Data listing:
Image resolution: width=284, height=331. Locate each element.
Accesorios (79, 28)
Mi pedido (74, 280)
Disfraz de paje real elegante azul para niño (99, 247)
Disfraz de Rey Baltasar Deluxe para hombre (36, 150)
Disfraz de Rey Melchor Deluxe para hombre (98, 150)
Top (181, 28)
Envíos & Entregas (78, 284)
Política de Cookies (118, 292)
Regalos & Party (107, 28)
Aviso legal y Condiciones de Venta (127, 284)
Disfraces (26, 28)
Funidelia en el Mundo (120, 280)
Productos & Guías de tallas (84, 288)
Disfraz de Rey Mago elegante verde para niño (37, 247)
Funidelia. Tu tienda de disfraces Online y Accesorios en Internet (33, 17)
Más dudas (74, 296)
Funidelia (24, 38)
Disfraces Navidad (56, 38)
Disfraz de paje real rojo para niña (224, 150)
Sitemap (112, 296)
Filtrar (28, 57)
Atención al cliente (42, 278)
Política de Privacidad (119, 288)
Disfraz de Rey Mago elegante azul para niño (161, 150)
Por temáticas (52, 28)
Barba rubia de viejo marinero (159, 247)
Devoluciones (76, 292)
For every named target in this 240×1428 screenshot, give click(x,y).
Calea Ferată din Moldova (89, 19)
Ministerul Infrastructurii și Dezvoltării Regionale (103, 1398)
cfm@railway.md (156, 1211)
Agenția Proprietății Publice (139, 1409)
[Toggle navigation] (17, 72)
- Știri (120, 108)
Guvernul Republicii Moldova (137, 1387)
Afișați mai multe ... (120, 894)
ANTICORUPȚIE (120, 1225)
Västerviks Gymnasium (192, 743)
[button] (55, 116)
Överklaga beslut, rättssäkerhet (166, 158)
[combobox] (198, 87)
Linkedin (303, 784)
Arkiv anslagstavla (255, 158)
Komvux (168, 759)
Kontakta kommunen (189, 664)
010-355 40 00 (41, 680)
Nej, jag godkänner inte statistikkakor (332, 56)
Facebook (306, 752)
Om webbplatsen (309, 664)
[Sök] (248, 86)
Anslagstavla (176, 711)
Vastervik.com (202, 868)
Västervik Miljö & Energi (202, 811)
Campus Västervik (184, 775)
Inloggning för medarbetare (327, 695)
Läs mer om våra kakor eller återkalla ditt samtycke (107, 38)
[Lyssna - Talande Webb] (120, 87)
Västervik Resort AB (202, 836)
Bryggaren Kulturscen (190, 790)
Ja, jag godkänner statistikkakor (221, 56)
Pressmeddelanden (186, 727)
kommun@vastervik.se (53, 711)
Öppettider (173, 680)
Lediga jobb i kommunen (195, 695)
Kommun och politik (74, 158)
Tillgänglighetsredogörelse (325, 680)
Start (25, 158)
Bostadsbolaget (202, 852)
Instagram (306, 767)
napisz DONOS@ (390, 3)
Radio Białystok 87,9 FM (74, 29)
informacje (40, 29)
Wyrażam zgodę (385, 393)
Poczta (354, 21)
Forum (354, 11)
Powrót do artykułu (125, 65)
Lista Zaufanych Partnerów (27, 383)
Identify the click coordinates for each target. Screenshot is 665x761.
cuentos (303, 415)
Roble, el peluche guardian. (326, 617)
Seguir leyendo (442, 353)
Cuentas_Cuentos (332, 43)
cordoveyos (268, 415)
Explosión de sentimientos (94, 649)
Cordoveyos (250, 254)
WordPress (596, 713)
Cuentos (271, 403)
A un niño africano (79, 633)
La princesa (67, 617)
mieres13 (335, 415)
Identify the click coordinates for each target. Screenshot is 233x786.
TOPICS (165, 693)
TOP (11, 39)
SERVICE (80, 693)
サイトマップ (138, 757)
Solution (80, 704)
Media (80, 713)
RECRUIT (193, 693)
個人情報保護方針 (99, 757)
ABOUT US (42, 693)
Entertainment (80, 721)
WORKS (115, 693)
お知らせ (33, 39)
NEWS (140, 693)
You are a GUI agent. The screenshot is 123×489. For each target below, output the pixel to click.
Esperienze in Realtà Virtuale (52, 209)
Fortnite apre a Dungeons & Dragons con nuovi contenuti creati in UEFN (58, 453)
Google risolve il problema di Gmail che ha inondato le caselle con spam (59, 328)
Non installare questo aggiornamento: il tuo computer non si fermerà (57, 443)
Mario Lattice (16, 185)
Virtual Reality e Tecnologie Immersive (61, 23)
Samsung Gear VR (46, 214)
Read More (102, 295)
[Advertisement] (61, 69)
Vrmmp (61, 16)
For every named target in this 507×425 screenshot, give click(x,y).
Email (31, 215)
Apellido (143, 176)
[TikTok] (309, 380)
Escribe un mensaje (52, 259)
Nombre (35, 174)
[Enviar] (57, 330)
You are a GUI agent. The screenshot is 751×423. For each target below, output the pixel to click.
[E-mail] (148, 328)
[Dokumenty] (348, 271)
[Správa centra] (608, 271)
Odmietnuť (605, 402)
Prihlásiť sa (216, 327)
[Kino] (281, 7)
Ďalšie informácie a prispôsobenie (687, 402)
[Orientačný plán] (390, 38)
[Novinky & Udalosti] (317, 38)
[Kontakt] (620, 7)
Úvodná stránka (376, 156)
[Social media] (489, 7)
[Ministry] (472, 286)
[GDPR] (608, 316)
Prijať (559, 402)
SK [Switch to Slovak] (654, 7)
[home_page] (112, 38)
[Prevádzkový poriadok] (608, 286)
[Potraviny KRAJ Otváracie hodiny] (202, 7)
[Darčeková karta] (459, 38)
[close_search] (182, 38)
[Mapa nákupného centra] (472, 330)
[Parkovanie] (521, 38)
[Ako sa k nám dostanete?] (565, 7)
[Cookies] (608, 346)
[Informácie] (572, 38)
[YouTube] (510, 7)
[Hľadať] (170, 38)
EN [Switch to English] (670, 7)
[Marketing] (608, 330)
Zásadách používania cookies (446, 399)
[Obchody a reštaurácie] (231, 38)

● **Short problem**:
Reproduce every line of the rows above without any change.

● **Answer**:
Image resolution: width=284, height=331. Locate each element.
Accesorios (79, 28)
Mi pedido (74, 280)
Disfraz de paje real elegante azul para niño (99, 247)
Disfraz de Rey Baltasar Deluxe para hombre (36, 150)
Disfraz de Rey Melchor Deluxe para hombre (98, 150)
Top (181, 28)
Envíos & Entregas (78, 284)
Política de Cookies (118, 292)
Regalos & Party (107, 28)
Aviso legal y Condiciones de Venta (127, 284)
Disfraces (26, 28)
Funidelia en el Mundo (120, 280)
Productos & Guías de tallas (84, 288)
Disfraz de Rey Mago elegante verde para niño (37, 247)
Funidelia. Tu tienda de disfraces Online y Accesorios en Internet (33, 17)
Más dudas (74, 296)
Funidelia (24, 38)
Disfraces Navidad (56, 38)
Disfraz de paje real rojo para niña (224, 150)
Sitemap (112, 296)
Filtrar (28, 57)
Atención al cliente (42, 278)
Política de Privacidad (119, 288)
Disfraz de Rey Mago elegante azul para niño (161, 150)
Por temáticas (52, 28)
Barba rubia de viejo marinero (159, 247)
Devoluciones (76, 292)
For every named target in this 240×1428 screenshot, give click(x,y).
Calea Ferată din Moldova (89, 19)
Ministerul Infrastructurii și Dezvoltării Regionale (103, 1398)
cfm@railway.md (156, 1211)
Agenția Proprietății Publice (139, 1409)
[Toggle navigation] (17, 72)
- Știri (120, 108)
Guvernul Republicii Moldova (137, 1387)
Afișați mai multe ... (120, 894)
ANTICORUPȚIE (120, 1225)
Västerviks Gymnasium (192, 743)
[button] (55, 116)
Överklaga beslut, rättssäkerhet (166, 158)
[combobox] (198, 87)
Linkedin (303, 784)
Arkiv anslagstavla (255, 158)
Komvux (168, 759)
Kontakta kommunen (189, 664)
010-355 40 00 (41, 680)
Nej, jag godkänner inte statistikkakor (332, 56)
Facebook (306, 752)
Om webbplatsen (309, 664)
[Sök] (248, 86)
Anslagstavla (176, 711)
Vastervik.com (202, 868)
Västervik Miljö & Energi (202, 811)
Campus Västervik (184, 775)
Inloggning för medarbetare (327, 695)
Läs mer om våra kakor eller återkalla ditt samtycke (107, 38)
[Lyssna - Talande Webb] (120, 87)
Västervik Resort AB (202, 836)
Bryggaren Kulturscen (190, 790)
Ja, jag godkänner statistikkakor (221, 56)
Pressmeddelanden (186, 727)
kommun@vastervik.se (53, 711)
Öppettider (173, 680)
Lediga jobb i kommunen (195, 695)
Kommun och politik (74, 158)
Tillgänglighetsredogörelse (325, 680)
Start (25, 158)
Bostadsbolaget (202, 852)
Instagram (306, 767)
napisz DONOS@ (390, 3)
Radio Białystok 87,9 FM (74, 29)
informacje (40, 29)
Wyrażam zgodę (385, 393)
Poczta (354, 21)
Forum (354, 11)
Powrót do artykułu (125, 65)
Lista Zaufanych Partnerów (27, 383)
Identify the click coordinates for each target. Screenshot is 665x761.
cuentos (303, 415)
Roble, el peluche guardian. (326, 617)
Seguir leyendo (442, 353)
Cuentas_Cuentos (332, 43)
cordoveyos (268, 415)
Explosión de sentimientos (94, 649)
Cordoveyos (250, 254)
WordPress (596, 713)
Cuentos (271, 403)
A un niño africano (79, 633)
La princesa (67, 617)
mieres13 (335, 415)
Identify the click coordinates for each target. Screenshot is 233x786.
TOPICS (165, 693)
TOP (11, 39)
SERVICE (80, 693)
サイトマップ (138, 757)
Solution (80, 704)
Media (80, 713)
RECRUIT (193, 693)
個人情報保護方針 (99, 757)
ABOUT US (42, 693)
Entertainment (80, 721)
WORKS (115, 693)
お知らせ (33, 39)
NEWS (140, 693)
You are a GUI agent. The screenshot is 123×489. For each target below, output the pixel to click.
Esperienze in Realtà Virtuale (52, 209)
Fortnite apre a Dungeons & Dragons con nuovi contenuti creati in UEFN (58, 453)
Google risolve il problema di Gmail che ha inondato le caselle con spam (59, 328)
Non installare questo aggiornamento: il tuo computer non si fermerà (57, 443)
Mario Lattice (16, 185)
Virtual Reality e Tecnologie Immersive (61, 23)
Samsung Gear VR (46, 214)
Read More (102, 295)
[Advertisement] (61, 69)
Vrmmp (61, 16)
For every named target in this 507×425 screenshot, give click(x,y).
Email (31, 215)
Apellido (143, 176)
[TikTok] (309, 380)
Escribe un mensaje (52, 259)
Nombre (35, 174)
[Enviar] (57, 330)
You are a GUI agent. The screenshot is 751×423. For each target below, output the pixel to click.
[E-mail] (148, 328)
[Dokumenty] (348, 271)
[Správa centra] (608, 271)
Odmietnuť (605, 402)
Prihlásiť sa (216, 327)
[Kino] (281, 7)
Ďalšie informácie a prispôsobenie (687, 402)
[Orientačný plán] (390, 38)
[Novinky & Udalosti] (317, 38)
[Kontakt] (620, 7)
Úvodná stránka (376, 156)
[Social media] (489, 7)
[Ministry] (472, 286)
[GDPR] (608, 316)
Prijať (559, 402)
SK [Switch to Slovak] (654, 7)
[home_page] (112, 38)
[Prevádzkový poriadok] (608, 286)
[Potraviny KRAJ Otváracie hodiny] (202, 7)
[Darčeková karta] (459, 38)
[close_search] (182, 38)
[Mapa nákupného centra] (472, 330)
[Parkovanie] (521, 38)
[Ako sa k nám dostanete?] (565, 7)
[Cookies] (608, 346)
[Informácie] (572, 38)
[YouTube] (510, 7)
[Hľadať] (170, 38)
EN [Switch to English] (670, 7)
[Marketing] (608, 330)
Zásadách používania cookies (446, 399)
[Obchody a reštaurácie] (231, 38)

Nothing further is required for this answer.